- [Data supplied]

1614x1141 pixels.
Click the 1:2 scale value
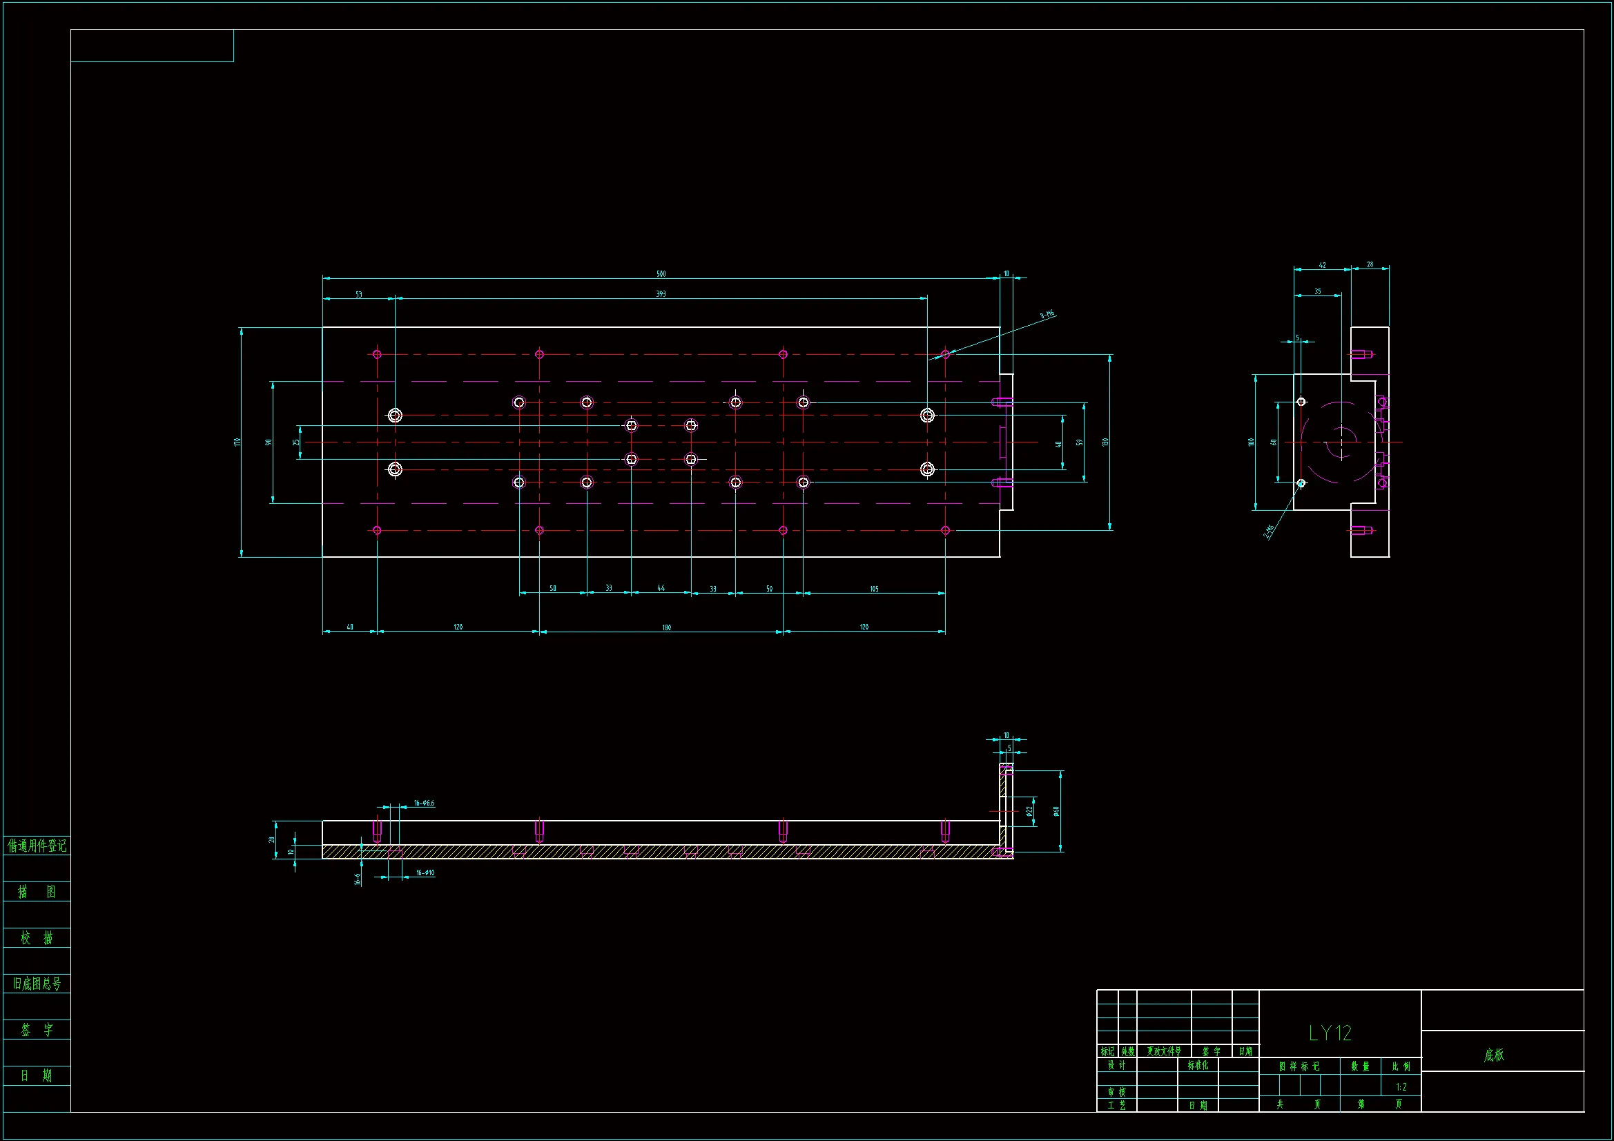coord(1401,1087)
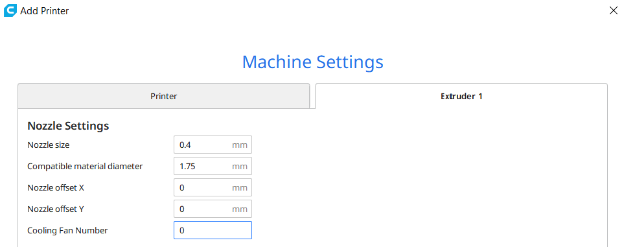Edit the Compatible material diameter field
This screenshot has height=247, width=624.
[213, 166]
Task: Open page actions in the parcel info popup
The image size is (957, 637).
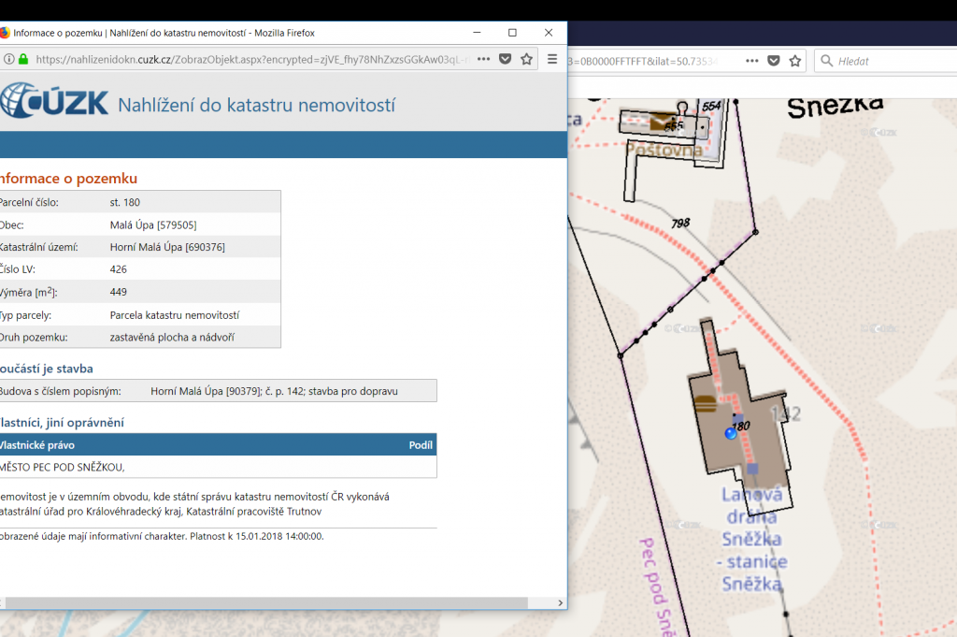Action: click(483, 59)
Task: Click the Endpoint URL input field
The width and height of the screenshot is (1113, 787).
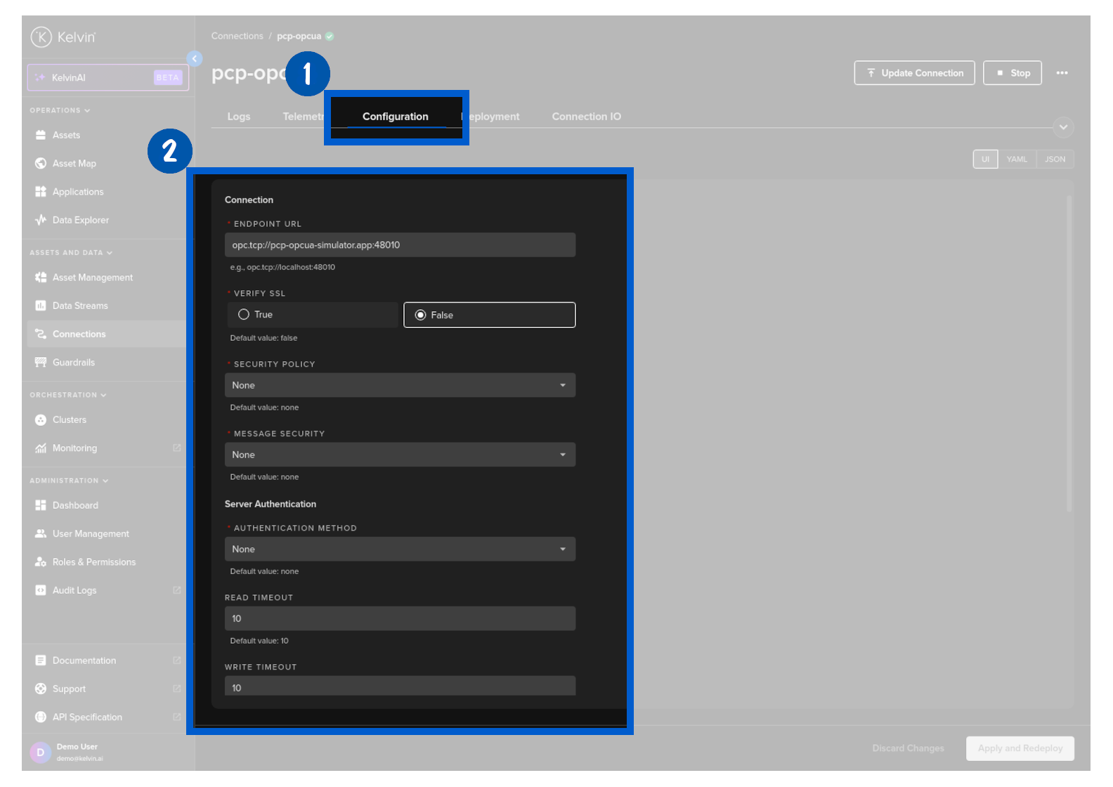Action: [400, 245]
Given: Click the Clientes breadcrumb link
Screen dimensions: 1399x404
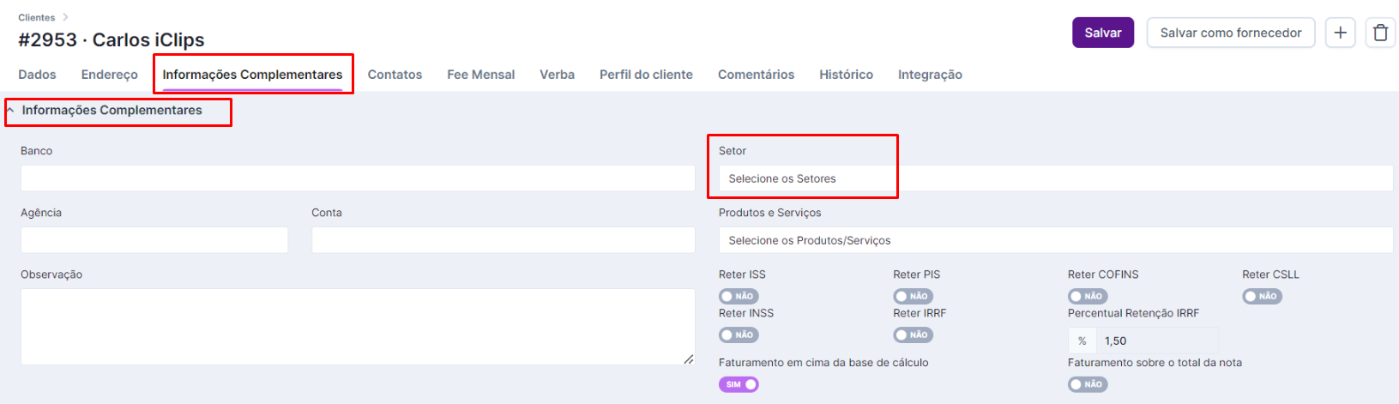Looking at the screenshot, I should click(x=36, y=17).
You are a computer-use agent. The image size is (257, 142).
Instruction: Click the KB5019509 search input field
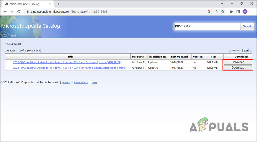(207, 26)
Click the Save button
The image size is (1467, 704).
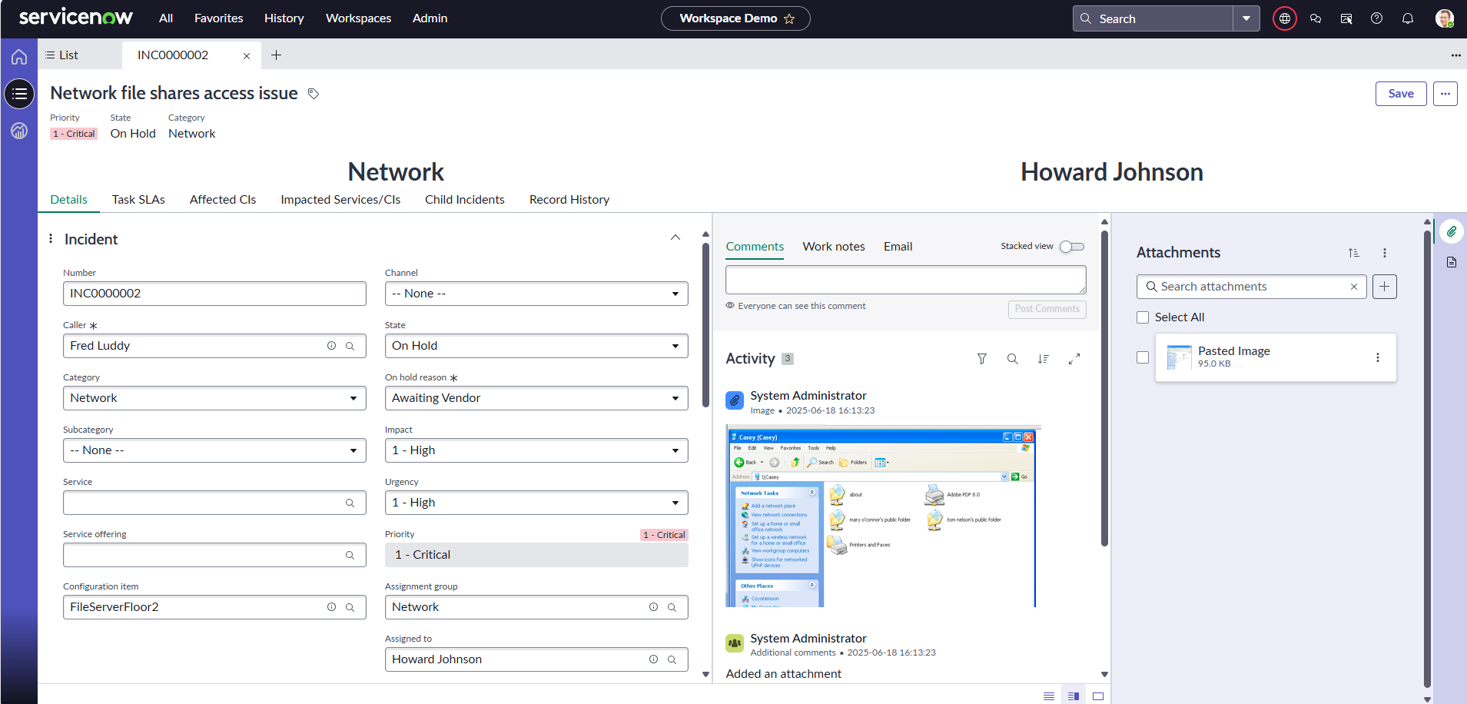click(x=1400, y=94)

- [What the task asks]
Switch "image size" to "screenshot size" throughout the listing above and give all of its lines again with nothing else changed, leaving out the pictures.

- [The response]
1614x1141 pixels.
Click the 1:2 scale value
coord(1401,1087)
Edit the Compatible material diameter field
This screenshot has height=247, width=624.
[213, 166]
Task: Open page actions in the parcel info popup
The screenshot size is (957, 637).
Action: click(483, 59)
Task: Click the Endpoint URL input field
The width and height of the screenshot is (1113, 787).
Action: [400, 245]
Given: Click the Clientes breadcrumb link
Screen dimensions: 1399x404
Looking at the screenshot, I should click(x=36, y=17).
You are a computer-use agent. The screenshot size is (257, 142).
Instruction: Click the KB5019509 search input field
(207, 26)
Click the Save button
The screenshot size is (1467, 704).
click(x=1400, y=94)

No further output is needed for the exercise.